*Your instructions:*
When you reach the line containing "This screenshot has width=1200, height=963." in the entries below, start writing out each line exactly, and stop after the line containing "Task: Click the cyan".

(Saved entries)
· · · · · · ·
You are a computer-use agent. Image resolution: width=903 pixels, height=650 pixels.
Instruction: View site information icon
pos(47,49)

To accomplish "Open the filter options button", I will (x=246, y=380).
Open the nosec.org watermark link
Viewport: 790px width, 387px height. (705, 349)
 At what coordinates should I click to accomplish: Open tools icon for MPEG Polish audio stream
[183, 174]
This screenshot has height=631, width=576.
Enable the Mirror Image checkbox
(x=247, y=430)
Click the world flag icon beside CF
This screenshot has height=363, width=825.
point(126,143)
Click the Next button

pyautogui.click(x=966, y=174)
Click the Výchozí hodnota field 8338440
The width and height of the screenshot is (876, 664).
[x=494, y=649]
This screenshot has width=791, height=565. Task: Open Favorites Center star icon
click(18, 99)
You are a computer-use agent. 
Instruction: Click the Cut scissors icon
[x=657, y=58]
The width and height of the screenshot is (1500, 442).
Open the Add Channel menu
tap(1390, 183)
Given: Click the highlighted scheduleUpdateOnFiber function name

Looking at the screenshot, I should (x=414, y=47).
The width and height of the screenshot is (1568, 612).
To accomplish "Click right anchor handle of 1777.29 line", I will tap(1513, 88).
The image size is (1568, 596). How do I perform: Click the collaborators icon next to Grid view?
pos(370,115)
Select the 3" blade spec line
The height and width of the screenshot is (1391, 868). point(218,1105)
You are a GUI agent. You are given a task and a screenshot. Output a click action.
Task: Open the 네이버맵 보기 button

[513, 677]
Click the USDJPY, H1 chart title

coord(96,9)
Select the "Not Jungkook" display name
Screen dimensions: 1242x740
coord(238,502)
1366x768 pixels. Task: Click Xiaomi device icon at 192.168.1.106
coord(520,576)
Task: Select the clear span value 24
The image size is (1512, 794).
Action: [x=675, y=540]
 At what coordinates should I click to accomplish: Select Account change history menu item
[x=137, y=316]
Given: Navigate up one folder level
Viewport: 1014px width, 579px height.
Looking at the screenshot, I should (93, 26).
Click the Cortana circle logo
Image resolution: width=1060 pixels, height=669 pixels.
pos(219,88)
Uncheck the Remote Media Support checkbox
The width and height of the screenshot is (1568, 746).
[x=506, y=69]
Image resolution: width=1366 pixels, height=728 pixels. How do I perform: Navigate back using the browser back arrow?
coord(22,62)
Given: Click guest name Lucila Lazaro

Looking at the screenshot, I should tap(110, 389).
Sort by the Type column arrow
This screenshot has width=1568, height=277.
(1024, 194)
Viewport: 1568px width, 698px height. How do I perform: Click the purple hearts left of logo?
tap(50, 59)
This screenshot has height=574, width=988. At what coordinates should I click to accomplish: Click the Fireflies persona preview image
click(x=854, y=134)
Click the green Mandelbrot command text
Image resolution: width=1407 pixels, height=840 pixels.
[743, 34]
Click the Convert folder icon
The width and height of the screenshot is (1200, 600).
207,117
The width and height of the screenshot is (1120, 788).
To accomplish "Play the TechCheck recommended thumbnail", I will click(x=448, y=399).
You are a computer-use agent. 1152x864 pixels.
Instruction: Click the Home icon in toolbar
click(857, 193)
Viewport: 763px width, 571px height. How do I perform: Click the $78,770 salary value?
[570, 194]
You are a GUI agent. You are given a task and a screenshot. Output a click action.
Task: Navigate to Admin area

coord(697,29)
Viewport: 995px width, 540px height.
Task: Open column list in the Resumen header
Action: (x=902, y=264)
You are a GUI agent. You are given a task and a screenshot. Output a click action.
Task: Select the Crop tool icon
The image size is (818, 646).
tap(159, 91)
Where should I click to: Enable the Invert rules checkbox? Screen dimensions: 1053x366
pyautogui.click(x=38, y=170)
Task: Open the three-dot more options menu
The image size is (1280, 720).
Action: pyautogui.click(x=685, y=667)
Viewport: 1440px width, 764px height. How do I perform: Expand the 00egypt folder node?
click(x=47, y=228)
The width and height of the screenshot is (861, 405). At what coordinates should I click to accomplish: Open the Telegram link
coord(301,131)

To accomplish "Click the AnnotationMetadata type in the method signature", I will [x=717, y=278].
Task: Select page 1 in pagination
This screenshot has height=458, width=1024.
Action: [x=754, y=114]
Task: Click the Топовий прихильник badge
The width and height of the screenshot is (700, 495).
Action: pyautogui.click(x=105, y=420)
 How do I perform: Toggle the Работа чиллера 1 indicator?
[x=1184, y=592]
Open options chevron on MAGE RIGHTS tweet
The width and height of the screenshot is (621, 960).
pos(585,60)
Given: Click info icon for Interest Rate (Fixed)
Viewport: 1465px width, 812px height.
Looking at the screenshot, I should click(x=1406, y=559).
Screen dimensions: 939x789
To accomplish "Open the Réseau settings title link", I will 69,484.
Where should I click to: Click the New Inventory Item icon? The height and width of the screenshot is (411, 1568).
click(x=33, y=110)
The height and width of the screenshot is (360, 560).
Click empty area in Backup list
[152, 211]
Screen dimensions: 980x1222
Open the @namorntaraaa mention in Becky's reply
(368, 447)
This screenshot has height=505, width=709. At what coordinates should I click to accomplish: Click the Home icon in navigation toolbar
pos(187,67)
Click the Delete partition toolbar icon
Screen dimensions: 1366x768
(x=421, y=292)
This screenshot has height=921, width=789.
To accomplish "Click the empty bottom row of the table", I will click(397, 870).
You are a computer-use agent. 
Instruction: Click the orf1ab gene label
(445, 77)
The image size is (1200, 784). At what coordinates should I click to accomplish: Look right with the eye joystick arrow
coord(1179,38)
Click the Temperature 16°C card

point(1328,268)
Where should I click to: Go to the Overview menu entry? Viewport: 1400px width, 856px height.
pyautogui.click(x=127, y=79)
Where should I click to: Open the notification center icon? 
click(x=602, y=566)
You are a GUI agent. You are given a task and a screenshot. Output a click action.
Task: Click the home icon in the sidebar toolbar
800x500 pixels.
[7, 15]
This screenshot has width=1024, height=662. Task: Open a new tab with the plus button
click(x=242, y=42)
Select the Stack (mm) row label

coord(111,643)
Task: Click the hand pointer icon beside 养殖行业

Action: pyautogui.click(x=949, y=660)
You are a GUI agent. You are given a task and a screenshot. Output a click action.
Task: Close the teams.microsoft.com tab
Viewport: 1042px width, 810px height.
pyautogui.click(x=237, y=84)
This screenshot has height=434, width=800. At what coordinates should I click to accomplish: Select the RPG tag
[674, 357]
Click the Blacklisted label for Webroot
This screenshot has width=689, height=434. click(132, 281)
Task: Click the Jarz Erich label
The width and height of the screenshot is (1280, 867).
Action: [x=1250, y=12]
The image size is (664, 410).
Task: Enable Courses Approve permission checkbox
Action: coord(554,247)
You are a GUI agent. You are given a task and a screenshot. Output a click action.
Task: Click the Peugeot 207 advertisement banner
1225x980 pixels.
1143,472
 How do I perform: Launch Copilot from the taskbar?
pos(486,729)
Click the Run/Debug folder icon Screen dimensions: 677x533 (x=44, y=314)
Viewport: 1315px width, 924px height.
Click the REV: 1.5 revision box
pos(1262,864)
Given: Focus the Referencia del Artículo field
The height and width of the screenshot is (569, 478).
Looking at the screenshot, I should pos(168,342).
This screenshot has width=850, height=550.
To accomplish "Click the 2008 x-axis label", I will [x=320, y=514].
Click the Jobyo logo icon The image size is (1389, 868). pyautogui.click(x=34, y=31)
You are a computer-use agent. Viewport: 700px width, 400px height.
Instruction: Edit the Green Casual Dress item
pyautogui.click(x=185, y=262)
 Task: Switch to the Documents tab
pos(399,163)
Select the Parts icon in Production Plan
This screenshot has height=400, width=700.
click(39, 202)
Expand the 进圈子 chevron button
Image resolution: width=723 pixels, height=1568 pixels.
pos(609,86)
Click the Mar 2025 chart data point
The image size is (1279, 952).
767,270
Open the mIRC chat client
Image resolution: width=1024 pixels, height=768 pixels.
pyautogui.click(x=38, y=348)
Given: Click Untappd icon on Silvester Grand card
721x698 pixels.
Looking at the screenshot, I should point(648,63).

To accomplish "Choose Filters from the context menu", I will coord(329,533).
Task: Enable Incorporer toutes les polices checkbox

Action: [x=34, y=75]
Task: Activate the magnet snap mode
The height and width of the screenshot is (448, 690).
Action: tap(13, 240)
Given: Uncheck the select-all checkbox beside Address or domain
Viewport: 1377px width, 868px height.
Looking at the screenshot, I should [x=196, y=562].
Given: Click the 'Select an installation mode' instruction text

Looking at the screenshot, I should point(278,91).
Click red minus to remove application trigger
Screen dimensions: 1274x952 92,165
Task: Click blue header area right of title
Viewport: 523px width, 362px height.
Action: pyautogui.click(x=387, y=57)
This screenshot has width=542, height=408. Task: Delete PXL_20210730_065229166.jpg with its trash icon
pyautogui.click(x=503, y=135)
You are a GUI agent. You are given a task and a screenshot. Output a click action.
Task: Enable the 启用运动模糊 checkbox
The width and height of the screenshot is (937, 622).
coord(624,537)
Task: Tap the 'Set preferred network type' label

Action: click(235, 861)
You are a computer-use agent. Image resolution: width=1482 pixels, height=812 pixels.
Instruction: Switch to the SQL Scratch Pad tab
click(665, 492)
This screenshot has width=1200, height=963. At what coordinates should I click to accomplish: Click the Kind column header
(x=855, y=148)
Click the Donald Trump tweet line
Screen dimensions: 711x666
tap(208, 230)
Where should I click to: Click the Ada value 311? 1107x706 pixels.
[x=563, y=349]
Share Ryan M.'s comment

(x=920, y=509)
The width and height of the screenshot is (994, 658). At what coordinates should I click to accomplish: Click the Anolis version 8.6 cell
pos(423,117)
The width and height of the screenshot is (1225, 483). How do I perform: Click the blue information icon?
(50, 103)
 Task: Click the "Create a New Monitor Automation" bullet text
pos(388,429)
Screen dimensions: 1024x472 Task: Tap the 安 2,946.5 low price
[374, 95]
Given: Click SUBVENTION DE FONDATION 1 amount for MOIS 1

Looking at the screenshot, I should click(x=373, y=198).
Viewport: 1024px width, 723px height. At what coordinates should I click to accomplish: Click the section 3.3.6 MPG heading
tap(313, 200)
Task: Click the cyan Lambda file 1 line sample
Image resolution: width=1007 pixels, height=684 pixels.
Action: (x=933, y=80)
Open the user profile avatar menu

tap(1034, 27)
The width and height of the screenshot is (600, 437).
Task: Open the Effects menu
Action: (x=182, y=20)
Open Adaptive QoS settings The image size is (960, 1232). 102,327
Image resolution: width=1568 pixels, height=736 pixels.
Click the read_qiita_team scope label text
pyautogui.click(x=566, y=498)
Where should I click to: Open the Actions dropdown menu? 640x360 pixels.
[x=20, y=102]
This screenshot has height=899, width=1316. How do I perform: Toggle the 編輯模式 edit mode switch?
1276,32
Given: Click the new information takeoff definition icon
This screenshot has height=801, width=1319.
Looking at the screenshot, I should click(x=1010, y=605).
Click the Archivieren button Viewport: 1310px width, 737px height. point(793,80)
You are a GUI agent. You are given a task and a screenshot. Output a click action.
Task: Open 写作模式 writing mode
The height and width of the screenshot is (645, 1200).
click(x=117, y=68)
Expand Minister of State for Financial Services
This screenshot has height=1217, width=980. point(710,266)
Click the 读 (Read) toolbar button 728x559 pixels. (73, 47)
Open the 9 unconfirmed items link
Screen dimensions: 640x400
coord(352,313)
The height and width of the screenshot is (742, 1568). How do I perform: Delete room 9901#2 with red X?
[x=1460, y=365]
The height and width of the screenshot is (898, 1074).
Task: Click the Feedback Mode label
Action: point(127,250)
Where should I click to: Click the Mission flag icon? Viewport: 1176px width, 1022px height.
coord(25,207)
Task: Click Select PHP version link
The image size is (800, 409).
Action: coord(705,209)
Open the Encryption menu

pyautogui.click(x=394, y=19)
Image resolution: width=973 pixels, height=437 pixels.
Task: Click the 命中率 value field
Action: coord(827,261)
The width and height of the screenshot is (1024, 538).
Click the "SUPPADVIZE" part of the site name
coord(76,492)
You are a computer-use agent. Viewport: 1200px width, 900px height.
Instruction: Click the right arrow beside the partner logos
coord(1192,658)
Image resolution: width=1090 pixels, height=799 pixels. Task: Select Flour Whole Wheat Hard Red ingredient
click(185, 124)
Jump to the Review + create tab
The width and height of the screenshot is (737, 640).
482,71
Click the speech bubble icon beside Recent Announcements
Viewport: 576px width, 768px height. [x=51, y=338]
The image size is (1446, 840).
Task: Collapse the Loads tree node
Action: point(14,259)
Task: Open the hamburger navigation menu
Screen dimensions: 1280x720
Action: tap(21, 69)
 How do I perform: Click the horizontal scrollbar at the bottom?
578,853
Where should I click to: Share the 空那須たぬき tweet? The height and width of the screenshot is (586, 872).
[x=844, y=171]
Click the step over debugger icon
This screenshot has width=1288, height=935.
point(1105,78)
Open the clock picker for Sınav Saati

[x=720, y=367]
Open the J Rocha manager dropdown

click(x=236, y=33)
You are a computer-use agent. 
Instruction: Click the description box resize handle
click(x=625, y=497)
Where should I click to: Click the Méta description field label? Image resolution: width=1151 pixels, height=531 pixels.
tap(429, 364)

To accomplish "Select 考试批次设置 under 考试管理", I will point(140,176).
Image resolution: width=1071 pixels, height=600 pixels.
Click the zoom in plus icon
· · · · · · ·
*Response to this exercise:*
This screenshot has width=1200, height=963. At what coordinates should I click to accomplish: Click the Kind column header
(x=855, y=148)
Click the Donald Trump tweet line
Screen dimensions: 711x666
tap(208, 230)
Where should I click to: Click the Ada value 311? 1107x706 pixels.
[x=563, y=349]
Share Ryan M.'s comment

(x=920, y=509)
The width and height of the screenshot is (994, 658). At what coordinates should I click to accomplish: Click the Anolis version 8.6 cell
pos(423,117)
The width and height of the screenshot is (1225, 483). How do I perform: Click the blue information icon?
(50, 103)
 Task: Click the "Create a New Monitor Automation" bullet text
pos(388,429)
Screen dimensions: 1024x472 Task: Tap the 安 2,946.5 low price
[374, 95]
Given: Click SUBVENTION DE FONDATION 1 amount for MOIS 1

Looking at the screenshot, I should click(x=373, y=198).
Viewport: 1024px width, 723px height. At what coordinates should I click to accomplish: Click the section 3.3.6 MPG heading
tap(313, 200)
Task: Click the cyan Lambda file 1 line sample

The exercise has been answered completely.